### Work order
The answer must consist of every line in the records below that contains the string "filter".

### Records to use
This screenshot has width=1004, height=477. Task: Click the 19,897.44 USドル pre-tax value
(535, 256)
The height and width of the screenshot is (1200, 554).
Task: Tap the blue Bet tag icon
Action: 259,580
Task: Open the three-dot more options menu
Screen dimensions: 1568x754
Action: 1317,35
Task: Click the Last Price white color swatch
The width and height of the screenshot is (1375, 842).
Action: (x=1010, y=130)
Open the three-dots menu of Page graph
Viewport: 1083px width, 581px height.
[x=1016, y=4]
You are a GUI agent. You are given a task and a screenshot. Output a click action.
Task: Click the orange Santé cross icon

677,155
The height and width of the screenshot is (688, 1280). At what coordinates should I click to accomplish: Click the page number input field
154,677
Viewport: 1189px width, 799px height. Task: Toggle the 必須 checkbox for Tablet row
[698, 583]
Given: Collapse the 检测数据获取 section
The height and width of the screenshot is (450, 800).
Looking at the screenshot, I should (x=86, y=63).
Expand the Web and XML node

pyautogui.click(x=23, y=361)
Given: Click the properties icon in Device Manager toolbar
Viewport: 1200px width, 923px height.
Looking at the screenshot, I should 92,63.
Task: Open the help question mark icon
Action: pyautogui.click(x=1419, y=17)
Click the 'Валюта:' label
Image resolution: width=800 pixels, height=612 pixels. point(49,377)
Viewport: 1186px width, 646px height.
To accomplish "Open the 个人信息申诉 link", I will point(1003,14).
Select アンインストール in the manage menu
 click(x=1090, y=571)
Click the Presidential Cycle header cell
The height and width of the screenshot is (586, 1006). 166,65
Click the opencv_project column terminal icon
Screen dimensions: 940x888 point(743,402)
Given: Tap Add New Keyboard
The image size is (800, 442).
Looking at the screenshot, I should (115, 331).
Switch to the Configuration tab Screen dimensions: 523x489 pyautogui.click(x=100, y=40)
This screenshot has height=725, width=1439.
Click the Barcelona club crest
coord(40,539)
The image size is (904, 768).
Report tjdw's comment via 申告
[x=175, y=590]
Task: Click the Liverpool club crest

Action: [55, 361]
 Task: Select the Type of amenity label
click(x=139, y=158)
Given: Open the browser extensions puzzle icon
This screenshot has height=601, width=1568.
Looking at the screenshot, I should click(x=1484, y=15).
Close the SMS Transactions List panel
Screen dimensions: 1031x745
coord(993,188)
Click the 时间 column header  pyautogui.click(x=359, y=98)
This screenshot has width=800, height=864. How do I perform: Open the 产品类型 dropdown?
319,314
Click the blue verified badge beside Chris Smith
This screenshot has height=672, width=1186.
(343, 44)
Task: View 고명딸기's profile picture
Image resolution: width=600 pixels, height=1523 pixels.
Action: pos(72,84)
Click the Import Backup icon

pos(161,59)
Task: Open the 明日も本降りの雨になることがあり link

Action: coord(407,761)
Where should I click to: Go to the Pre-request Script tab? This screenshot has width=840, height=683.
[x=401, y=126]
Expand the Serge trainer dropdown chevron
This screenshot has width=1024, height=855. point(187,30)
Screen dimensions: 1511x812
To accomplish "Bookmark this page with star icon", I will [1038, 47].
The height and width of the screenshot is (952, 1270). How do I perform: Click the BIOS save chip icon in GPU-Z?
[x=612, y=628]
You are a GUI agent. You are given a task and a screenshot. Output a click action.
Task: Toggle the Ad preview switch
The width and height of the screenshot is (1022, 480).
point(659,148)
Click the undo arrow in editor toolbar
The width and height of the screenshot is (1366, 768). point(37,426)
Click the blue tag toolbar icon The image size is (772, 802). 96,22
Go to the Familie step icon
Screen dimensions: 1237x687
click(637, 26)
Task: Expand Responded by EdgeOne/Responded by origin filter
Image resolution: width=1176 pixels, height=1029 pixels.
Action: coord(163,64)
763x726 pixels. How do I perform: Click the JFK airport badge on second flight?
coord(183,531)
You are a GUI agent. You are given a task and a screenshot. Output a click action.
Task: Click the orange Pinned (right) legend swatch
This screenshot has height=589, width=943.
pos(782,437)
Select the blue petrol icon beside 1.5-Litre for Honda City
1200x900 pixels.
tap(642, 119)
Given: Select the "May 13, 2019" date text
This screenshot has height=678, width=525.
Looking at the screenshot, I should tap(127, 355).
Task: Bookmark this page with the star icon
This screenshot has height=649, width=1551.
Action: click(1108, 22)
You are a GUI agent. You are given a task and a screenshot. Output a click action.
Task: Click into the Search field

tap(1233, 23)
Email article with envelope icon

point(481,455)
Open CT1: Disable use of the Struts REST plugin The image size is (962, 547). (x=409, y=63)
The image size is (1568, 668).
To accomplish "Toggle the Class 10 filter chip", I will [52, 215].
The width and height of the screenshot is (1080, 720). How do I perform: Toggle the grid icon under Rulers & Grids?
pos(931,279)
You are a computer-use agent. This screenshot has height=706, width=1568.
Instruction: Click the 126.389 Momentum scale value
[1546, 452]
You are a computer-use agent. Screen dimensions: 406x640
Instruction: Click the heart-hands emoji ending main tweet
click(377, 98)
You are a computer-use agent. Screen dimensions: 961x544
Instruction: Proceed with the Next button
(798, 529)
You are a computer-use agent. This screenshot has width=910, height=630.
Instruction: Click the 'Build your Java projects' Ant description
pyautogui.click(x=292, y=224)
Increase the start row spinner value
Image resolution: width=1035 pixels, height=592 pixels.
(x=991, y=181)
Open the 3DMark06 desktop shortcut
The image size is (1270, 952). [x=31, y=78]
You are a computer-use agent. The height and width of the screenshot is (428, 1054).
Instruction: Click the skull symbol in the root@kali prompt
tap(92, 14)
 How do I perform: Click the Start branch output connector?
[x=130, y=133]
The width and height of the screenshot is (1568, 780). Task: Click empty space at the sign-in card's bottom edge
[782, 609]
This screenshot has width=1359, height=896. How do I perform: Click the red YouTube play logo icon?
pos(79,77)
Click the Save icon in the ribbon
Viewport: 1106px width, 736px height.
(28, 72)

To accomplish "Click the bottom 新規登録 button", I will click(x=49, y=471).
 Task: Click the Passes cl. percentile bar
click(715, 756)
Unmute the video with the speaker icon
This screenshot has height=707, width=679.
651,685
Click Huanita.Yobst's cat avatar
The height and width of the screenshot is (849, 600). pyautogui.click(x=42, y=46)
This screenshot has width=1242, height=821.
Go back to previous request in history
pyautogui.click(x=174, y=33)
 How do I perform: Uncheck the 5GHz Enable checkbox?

### Your response
Task: Expand Responded by EdgeOne/Responded by origin filter
To accomplish "Toggle the Class 10 filter chip", I will [52, 215].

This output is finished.